SELECTED EXTRACT:
I wish to express my gratitude to the latest posters who have responded to my question about the use of conjunctions in Chinese.  Your advice has greatly helped me.  No, bearsq, I was not referring to that particular journalist.  Again, fei chang xie xie nimen.


----------



## WiIIaM

Muye's idea has some problems about ancient Chinese, but anyway, 句读,not 逗.
Chinese emphasize 留白 i.e. "leaving blanks(for you to imagine or deduce)". In my study I sadly find that we are talking and writing Chinese more like English, with clear logic, direct meaning, even English sentence order.
Don't fall in love with conjuctions~


----------



## YangMuye

WiIIaM said:


> but anyway, 句读,not 逗.

INFORMATION SHOWN:
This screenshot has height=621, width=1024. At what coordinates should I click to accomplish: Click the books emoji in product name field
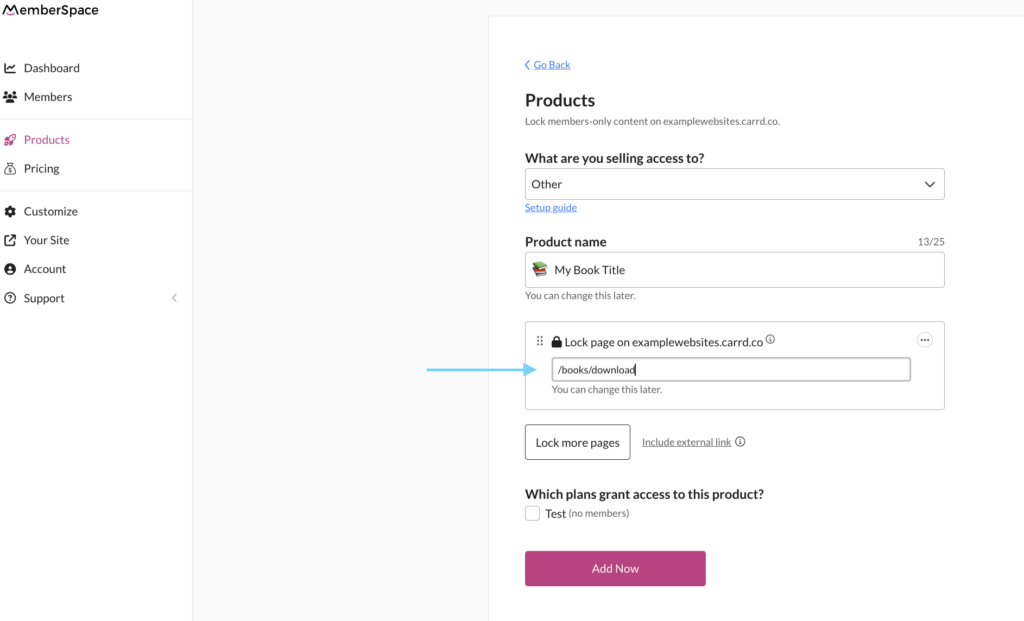pos(540,270)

REQUIRED ACTIONS:
[1] For the forum thread on Chinese conjunctions, decide whether each statement agrees with it: (a) the first poster says the advice received did not help; (b) WiIIaM says Chinese emphasizes "leaving blanks"; (c) the first poster says the journalist bearsq had in mind was the one meant. Answer yes or no for each, quoting the words of the thread that decide it.
[2] Carry on the forum thread on Chinese conjunctions from the point where it stops, writing the reply that follows YangMuye's quotation of WiIIaM.
The lines are separate material, unrelated to the forum thread on Chinese conjunctions.

WRITTEN ANSWERS:
[1]
(a) No: "Your advice has greatly helped me."
(b) Yes: "Chinese emphasize 留白 i.e. "leaving blanks(for you to imagine or deduce)"."
(c) No: "No, bearsq, I was not referring to that particular journalist."

[2]
*讀*：《釋文》徐*音豆*。(the pronunciation is dou)又《增韻》*句讀*，凡經書成文語絕處謂之句。(It's the end of a sentence(“句”) if you don't have further things to say.)語未絕而點分之以便誦詠，謂之讀。(A sentence is not finished, but you can put a mark(逗) so that it's easy to read.)今祕省挍書式：凡句絕，則點於字之旁讀（put a “。” at the end of a sentence），分則微點於字之中閒。（put a “、” when you need a short stop）　又《韻會》通作*投*。(The same as 投)《馬融·長笛賦》察度於*句投*。《註》說文曰：逗，止也。(逗 means a stop)*投與逗古字通，音豆*。(投 and 逗 are the same, are pronounced “豆” )投，句之所止也。(投 is where the sentence ends)○按此則*讀與逗通*（According to this, 讀 逗 are interchangeable）。*逗又與投通*。(so do 逗 and 投).

I think it's easier for foreigner to understand it's meaning when using 逗.
When talking with an Chinese, I will of course use “句讀”, or “句投” and laugh at his ignorance if he can't read it in the right way. 
开個頑笑，沒有冒犯的意思。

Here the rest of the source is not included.